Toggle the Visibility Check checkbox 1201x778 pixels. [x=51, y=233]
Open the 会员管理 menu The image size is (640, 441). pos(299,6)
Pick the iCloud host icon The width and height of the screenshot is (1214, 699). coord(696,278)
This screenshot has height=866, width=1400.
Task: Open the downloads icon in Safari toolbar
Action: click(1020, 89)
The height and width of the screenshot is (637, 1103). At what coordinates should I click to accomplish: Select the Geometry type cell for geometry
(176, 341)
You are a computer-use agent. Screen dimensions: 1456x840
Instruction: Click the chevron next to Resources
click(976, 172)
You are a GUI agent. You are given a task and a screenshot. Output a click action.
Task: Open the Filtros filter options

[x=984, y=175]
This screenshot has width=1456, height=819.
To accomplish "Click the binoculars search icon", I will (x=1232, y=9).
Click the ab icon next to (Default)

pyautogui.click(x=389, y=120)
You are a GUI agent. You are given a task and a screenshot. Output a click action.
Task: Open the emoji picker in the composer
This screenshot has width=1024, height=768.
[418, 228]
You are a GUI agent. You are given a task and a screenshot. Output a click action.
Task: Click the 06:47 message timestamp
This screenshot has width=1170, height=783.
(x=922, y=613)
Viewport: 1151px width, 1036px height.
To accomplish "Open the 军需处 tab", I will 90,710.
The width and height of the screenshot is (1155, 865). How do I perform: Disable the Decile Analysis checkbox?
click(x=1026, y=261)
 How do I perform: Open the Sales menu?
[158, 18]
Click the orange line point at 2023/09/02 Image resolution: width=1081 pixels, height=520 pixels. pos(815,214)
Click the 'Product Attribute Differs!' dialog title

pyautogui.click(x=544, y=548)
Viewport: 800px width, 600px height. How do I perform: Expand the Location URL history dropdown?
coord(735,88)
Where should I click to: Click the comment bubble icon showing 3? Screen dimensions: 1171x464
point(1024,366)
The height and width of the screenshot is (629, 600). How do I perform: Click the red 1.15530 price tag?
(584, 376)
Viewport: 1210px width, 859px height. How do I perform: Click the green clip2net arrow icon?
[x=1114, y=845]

▶ _THE REQUEST_: Reproduce the data above word for word, from the line containing "Viewport: 1210px width, 859px" through the end of the data.

▶ _WORKED SOLUTION_:
Viewport: 1210px width, 859px height. How do I perform: Click the green clip2net arrow icon?
[x=1114, y=845]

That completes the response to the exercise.